Para a escritora, as políticas no Brasil que incentivam as crianças a ficarem na escola, a grande conquista das quotas para alunos negros nas universidades, que mudou gerações, e as empresas no país que abrem quotas para negros “também é reparação”, mas, alertou, é preciso muito mais do que isso.

Pegando no seu exemplo, que teve a sorte de ter pais que, não tendo frequentado a universidade, deram tudo para que os filhos tirassem um curso universitário, a escritora defendeu que são necessárias políticas públicas, nomeadamente para a educação, mas também para a igualdade de oportunidades e de salários para os negros no trabalho.

Na infância, “é preciso garantir que as crianças vão à escola”, frisou, porque muitas mães deixam-nas com os vizinhos por falta de dinheiro.

Além disso, é preciso “dar crédito ao micro empresário negro”, porque estes ainda se debatem com dificuldades de acesso a empréstimos, acrescentou.

Para que as políticas avancem, Patrícia Xavier considera que o Governo Federal deve dar as grandes diretrizes políticas, e os governadores do estados e os prefeitos, mais próximos dessas comunidades, devem empenhar-se em criar medidas concretas e colocá-las em ação.

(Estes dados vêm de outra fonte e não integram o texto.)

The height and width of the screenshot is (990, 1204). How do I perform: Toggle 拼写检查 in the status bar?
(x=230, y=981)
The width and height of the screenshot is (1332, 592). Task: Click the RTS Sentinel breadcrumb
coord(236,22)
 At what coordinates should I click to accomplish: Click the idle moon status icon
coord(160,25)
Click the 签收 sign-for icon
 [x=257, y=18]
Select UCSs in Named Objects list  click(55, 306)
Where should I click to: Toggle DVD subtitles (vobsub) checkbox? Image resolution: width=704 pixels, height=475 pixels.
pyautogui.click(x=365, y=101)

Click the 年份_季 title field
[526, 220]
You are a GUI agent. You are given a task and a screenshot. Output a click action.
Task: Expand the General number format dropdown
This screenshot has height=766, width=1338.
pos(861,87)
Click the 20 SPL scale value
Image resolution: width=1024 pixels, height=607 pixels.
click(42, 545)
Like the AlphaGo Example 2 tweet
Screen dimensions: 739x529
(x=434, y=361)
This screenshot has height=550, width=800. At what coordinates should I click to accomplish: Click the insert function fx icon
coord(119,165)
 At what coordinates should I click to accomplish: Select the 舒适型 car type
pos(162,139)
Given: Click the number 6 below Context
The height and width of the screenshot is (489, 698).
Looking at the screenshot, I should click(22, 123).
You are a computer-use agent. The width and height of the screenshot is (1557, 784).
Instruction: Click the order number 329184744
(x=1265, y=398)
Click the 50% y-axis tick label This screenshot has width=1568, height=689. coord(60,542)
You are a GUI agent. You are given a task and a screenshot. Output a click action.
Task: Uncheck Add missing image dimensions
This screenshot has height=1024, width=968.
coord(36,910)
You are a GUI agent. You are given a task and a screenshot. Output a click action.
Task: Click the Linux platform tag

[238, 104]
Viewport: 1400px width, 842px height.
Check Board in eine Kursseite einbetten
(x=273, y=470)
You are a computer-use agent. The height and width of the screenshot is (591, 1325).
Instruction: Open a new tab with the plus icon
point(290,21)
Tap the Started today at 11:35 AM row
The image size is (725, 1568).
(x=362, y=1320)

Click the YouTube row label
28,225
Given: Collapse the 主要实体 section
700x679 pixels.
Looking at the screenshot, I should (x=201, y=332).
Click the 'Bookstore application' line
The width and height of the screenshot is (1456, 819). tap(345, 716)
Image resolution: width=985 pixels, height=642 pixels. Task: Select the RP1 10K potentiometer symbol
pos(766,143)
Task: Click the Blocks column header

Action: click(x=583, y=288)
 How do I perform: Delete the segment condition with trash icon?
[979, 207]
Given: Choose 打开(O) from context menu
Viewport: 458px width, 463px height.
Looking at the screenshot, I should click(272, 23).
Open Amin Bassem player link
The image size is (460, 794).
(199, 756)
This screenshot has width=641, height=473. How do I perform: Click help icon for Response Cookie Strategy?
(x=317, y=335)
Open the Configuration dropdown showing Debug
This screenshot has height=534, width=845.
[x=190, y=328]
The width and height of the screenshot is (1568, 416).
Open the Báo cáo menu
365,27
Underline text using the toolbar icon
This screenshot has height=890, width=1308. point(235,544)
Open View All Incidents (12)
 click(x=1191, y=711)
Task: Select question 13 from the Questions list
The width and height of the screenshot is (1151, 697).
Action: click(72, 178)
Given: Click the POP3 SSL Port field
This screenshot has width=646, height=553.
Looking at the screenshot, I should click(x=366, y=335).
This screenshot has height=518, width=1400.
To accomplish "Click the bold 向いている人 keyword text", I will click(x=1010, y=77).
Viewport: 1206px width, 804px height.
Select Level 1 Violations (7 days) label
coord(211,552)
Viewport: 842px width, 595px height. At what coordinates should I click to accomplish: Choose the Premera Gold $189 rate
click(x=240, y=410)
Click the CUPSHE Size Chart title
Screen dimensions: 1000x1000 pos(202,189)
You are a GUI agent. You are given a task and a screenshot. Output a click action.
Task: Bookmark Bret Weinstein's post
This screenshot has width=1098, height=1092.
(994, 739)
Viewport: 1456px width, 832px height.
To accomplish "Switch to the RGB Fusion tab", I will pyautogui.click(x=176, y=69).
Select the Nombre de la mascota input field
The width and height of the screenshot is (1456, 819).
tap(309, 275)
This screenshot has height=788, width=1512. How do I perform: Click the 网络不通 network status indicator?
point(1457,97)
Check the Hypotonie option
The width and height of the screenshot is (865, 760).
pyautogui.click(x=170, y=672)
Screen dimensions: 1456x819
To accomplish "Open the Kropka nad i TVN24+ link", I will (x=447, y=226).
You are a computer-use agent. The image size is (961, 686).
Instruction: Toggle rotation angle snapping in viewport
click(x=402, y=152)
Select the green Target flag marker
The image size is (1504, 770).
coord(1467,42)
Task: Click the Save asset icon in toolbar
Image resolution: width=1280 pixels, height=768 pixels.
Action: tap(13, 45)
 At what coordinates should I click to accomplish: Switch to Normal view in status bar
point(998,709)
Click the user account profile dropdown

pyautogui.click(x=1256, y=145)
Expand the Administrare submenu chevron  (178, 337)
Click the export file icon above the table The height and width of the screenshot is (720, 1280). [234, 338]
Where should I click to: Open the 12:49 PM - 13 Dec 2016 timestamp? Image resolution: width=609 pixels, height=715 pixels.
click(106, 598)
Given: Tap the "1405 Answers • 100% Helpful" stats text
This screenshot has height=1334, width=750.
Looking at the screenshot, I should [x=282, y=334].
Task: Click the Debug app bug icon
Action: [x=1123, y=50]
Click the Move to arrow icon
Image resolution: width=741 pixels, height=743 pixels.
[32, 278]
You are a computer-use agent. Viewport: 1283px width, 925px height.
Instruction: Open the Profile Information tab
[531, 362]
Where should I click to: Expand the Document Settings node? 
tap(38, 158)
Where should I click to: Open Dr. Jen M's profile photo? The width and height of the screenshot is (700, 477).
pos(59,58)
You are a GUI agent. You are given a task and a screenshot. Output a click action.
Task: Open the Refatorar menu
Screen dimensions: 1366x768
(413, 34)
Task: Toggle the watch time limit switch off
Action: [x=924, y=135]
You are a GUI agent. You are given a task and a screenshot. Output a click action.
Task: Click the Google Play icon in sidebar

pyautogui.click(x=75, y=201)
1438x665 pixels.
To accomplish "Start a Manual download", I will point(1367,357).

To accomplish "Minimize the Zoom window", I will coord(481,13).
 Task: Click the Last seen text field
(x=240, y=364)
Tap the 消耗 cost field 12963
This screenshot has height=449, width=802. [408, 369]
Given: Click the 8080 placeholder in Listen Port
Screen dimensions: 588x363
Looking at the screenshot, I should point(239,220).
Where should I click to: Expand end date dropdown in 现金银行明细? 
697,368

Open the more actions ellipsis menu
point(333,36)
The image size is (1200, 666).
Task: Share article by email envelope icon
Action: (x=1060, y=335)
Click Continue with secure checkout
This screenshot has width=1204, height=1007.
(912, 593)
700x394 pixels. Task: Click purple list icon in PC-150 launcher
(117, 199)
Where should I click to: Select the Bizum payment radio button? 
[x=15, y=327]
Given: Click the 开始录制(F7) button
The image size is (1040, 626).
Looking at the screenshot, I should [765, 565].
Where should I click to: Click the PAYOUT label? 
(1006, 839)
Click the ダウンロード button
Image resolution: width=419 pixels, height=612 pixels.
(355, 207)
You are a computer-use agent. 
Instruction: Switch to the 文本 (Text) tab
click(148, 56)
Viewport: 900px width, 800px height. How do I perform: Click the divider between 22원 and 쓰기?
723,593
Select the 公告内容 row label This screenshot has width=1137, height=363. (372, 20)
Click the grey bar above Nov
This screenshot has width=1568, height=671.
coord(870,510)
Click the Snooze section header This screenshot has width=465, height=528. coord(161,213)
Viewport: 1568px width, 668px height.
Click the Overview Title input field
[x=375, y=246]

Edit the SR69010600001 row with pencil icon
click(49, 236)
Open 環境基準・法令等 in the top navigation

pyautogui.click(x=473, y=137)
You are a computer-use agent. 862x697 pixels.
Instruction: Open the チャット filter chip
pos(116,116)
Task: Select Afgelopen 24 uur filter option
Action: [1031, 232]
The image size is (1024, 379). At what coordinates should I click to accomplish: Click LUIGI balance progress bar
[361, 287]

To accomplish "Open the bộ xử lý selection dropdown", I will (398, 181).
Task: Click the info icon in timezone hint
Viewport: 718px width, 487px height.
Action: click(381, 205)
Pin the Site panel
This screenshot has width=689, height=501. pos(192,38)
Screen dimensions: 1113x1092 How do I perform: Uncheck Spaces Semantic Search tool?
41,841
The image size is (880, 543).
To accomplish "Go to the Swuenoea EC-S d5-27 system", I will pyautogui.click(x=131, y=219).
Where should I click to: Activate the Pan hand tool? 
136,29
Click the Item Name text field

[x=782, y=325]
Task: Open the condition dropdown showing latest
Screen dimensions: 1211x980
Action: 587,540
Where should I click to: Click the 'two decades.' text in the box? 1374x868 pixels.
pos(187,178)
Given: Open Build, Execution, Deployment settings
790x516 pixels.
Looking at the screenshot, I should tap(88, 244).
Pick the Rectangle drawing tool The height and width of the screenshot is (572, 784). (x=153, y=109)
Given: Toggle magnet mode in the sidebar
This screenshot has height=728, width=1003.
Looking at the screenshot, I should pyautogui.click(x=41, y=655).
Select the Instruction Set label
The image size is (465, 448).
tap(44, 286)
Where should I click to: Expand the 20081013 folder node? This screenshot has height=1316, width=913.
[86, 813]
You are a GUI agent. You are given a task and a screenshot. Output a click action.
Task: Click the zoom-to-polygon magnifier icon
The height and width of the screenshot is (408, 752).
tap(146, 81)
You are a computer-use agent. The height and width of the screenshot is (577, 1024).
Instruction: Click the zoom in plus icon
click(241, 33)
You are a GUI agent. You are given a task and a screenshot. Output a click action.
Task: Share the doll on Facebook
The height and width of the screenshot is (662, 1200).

Essas políticas, “com foco” na população negra, devem seguir o caminho das pessoas desde a infância, na escola, passando pela faculdade e chegando ao mundo do trabalho, frisou.

E, no seu entender, o debate da reparação deve ser levado para as escolas.

A sua proposta “é estimular uma conversa [entre todos, brancos e negros] e agilizar o que precisa ser feito”, para rapidamente reduzir desigualdades.

Como é que uma população, cujos “antepassados foram sequestrado e escravizados e, de repente, deixados sem nenhuma oportunidade, sem direito de comprar a terra, tendo de trabalhar pela sua própria liberdade”, e que continua a não ter oportunidades, “diminui essa distância, e rápido?”, questionou.

Em “Céu azul é tempestade”, a personagem principal, Tereza, e os seus filhos tornam-se as primeiras pessoas negras da cidade de Águas Correntes a receberem uma reparação financeira pelo trabalho dos seus antepassados escravizados.